With COVID-19 introducing many of us to working from home for the first time, we sought out advice from the lived experience of a long-time, home-based entrepreneur. Kimberly Lyall (Business Administration 1996) has owned and operated her own speaking and consulting business exclusively from home for seven years. She also can be found often on campus or in the community teaching courses on leadership, management and change management for Corporate and Continuing Education.
When she first transitioned from an office job to a home office, she was shocked at how much more efficient her work could be in the distraction-free setting of her house. But being in the zone takes effort, communication and scheduling.
Here are her top five tips for working successfully at home:
- Have a designated office space, if possible with a door, and use that space only for work.

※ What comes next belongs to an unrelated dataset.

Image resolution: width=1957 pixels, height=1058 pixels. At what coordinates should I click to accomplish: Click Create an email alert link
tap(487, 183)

When the door to her home office closes, it’s a message to her spouse that she is at work and can’t be disturbed. Make sure the office has the equipment needed to work remotely, like a good headset for video conferencing. If she’s on social media or surfing the internet for fun, she does it outside of her workspace.

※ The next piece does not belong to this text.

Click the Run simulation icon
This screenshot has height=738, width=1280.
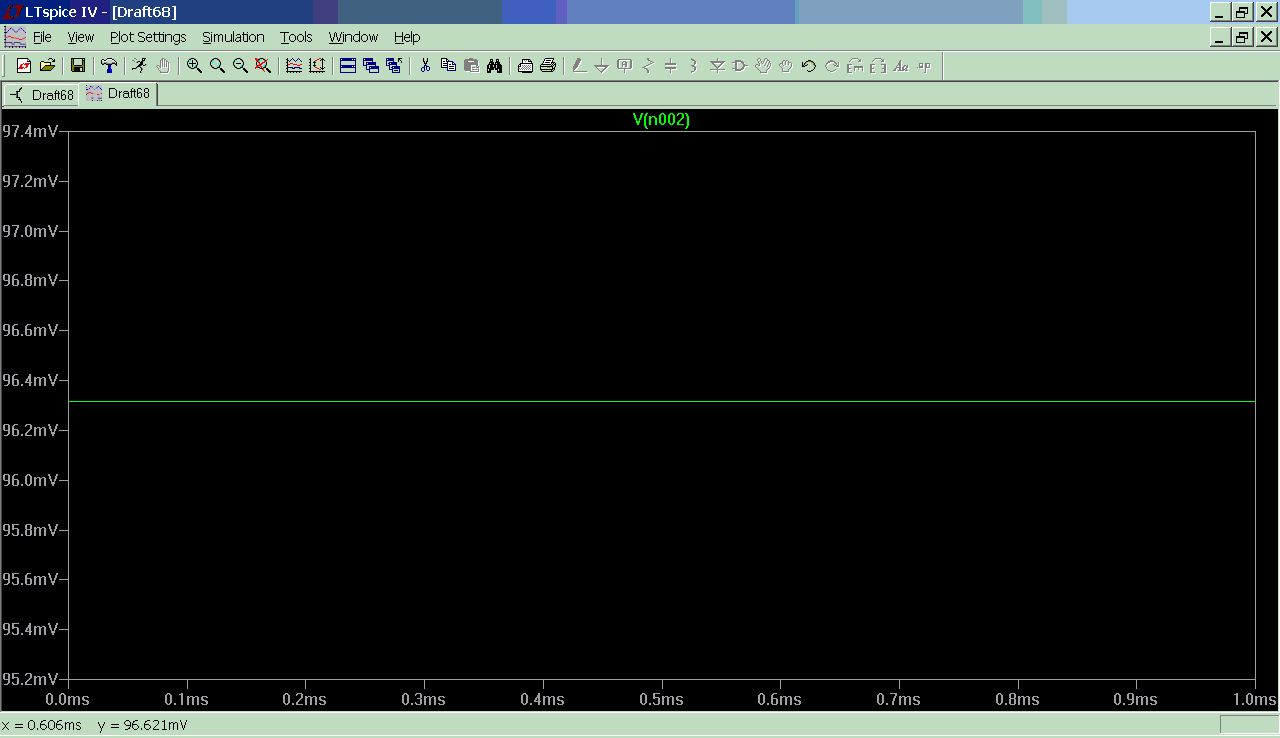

- Communicate with other members of the household what the work expectations are and ensure they respect your need to work. It can be especially helpful to break down your schedule so they understand how long you will be working, and when you will be available to them either on breaks, or when your workday is finished. For example: "You'll be able to talk to me at 2:30 when I take a 15-minute break."
- Take breaks and if you need reminders, schedule them into your calendar. Be purposeful. A quick walk outside can help you stay focused when you return to your desk. If you want to put in a load of laundry because you’re at home, that’s fine, but do it during your scheduled break and make sure you’re back at work when your 10 or 15 minutes is up. Scheduled breaks might also help you avoid the temptation of over-snacking from the convenience of your own kitchen.
- Figure out what it is that puts you in a work mindset and use that to stay motivated and on task every day. For Kimberly, it’s her dedicated office space. As soon as she’s in the room, she gets into work mode. For others, it might be getting dressed for work – your armour for the day. Whatever helps you get into a work mindset is what you should do.
- As much as you need to schedule purposeful work time, you also need to schedule non-work time. When working on a project, it can be tempting to just keep working all hours just to get it done. Maintain limits so your work doesn’t overtake your home life or vice versa.